Chinooks wins Alaska Seafood Contest
Chinooks Restaurant of Seward took first place at the Alaska Seafood Marketing Institute’s second annual Great Alaska Seafood Cook-off. The win was an improvement from last year when the restaurant’s team placed second in the same competition. The live competition featured finalists from around the state of Alaska culled from around 20 entrants at the Bill Sheffield Railroad Depot on May 8.
Chinook’s Chef Kevin Lane and Lori LeMaster, who owns Chinooks with her husband Dan Butts, were the winning team from a field of competitors that included Anchorage chefs Drew Johnson of Kincaid Grill, Brett Knipmeyer of Kinley’s Restaurant and Bar, and Robert Lewis of Maxine’s Fireweed Bistro. Stuart Campbell from Hoonah’s Icy Strait Point in Hoonah and Mandy Dixon of Homer’s La Baleine Cafe rounded out the field.
The dish that took first place was a unique black cod recipe that Lane created.
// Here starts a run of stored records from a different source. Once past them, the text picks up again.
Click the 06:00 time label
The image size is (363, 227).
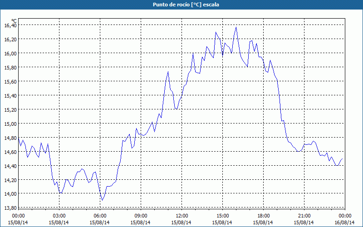[100, 216]
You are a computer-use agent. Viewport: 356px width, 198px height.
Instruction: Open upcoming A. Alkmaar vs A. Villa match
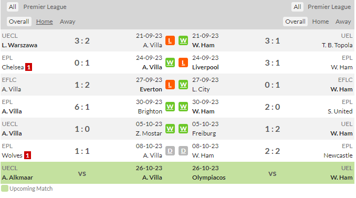82,173
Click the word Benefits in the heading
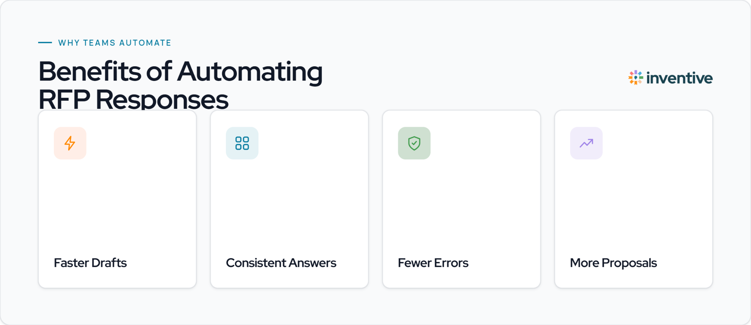Screen dimensions: 751x325 point(90,71)
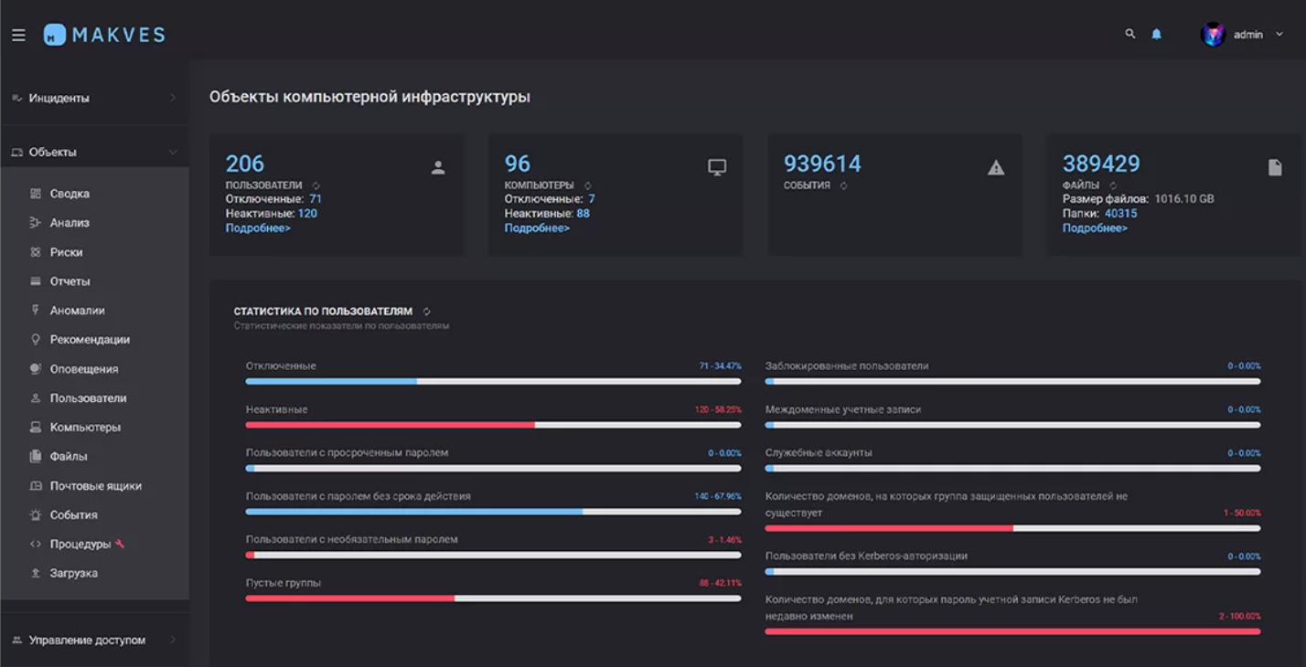The width and height of the screenshot is (1306, 667).
Task: Open Аномалии sidebar item
Action: [77, 311]
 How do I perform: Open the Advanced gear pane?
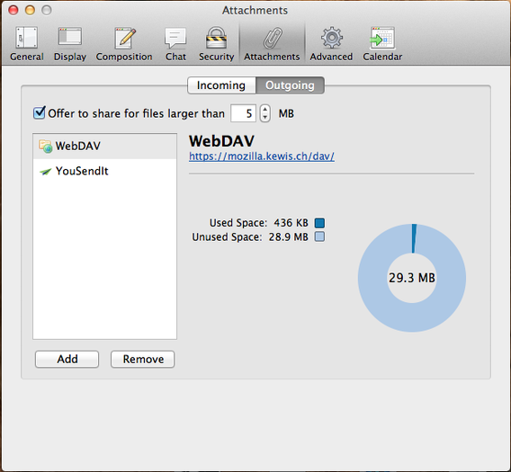coord(331,44)
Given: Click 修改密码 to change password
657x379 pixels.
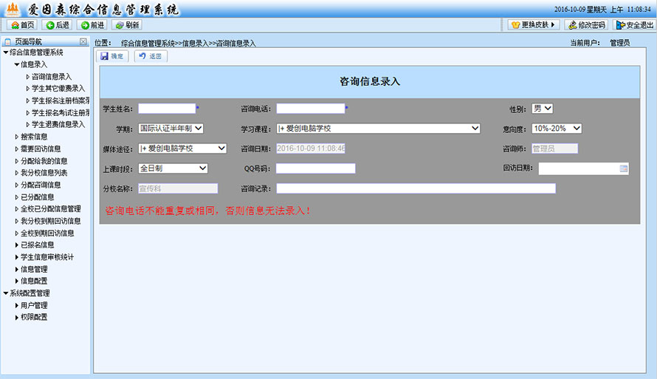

It featured a fresh piece of black cod straight off the commercial fishing vessel Kruzof owned by Jim and Rhonda Hubbard, owners of J&R Fisheries LLC. The cod was wrapped in a sourdough crust and came with a Yukon Gold potato puree and a sauté of sea beans, shitake mushrooms and onions. There was also smoked salmon and veal jus topped with a tempura sea bean, and a sweet and savory chutney made from rhubarb and spruce-tip syrup. They couldn’t get long green sea beans locally at this time of year, said LeMaster. But at a certain time of year one can actually collect them off the beach at Lowell Point.
Six Alaska chefs were given an hour each before celebrity judges and an audience of hundreds competing for the title of best seafood cook in the state. As the victor, Chef Lane travels to New Orleans in August to represent Alaska at the Great American Seafood Cook-Off. Before his present position at Chinooks, Lane was the head chef and cooking instructor at AVTEC’s Culinary Academy in Seward.
Winning the cooking competition, which highlights wild Alaska fisheries, may help boost their efforts to bring a little more exposure to the restaurant for customers from across the state, said Butts. As a result of the added exposure, not only Sewardites will be recommending them to potential customers. Chinooks will likely offer the prize-winning meal as a special in the future.
Chinooks’ owners embrace the philosophy of supporting and promoting Alaska’s commercial fisheries over farmed fish. “We’d never dream of having any farmed fish,” said Butts. A notice on the entrance door, and notes on all of the tables emphasize that their fish is fresh-caught, wild Alaskan. Butts even removed the popular calamari dish from the menu after taking ownership of the restaurant, because it wasn’t Alaska seafood. The restaurant, now with local owners, and open year round offers scallops from J&R fisheries, razor clams from Cook Inlet, oysters from Katchemak Bay, and troll-caught king salmon from southeast Alaska, especially early in the season. Later, when more salmon are in season, they will purchase and serve more locally-caught wild Alaska salmon.
On Aug. 3 Chinooks will face national competition at the Great American Seafood Cook-Off is in New Orleans. The cook-off is open to the public while the umbrella event, the Louisiana Restaurant Association Food Service Expo, is open only to food service professionals. Information is at http://www.greatalaskaseafoodcookoff.com and http://www.greatamericanseafoodcookoff.com.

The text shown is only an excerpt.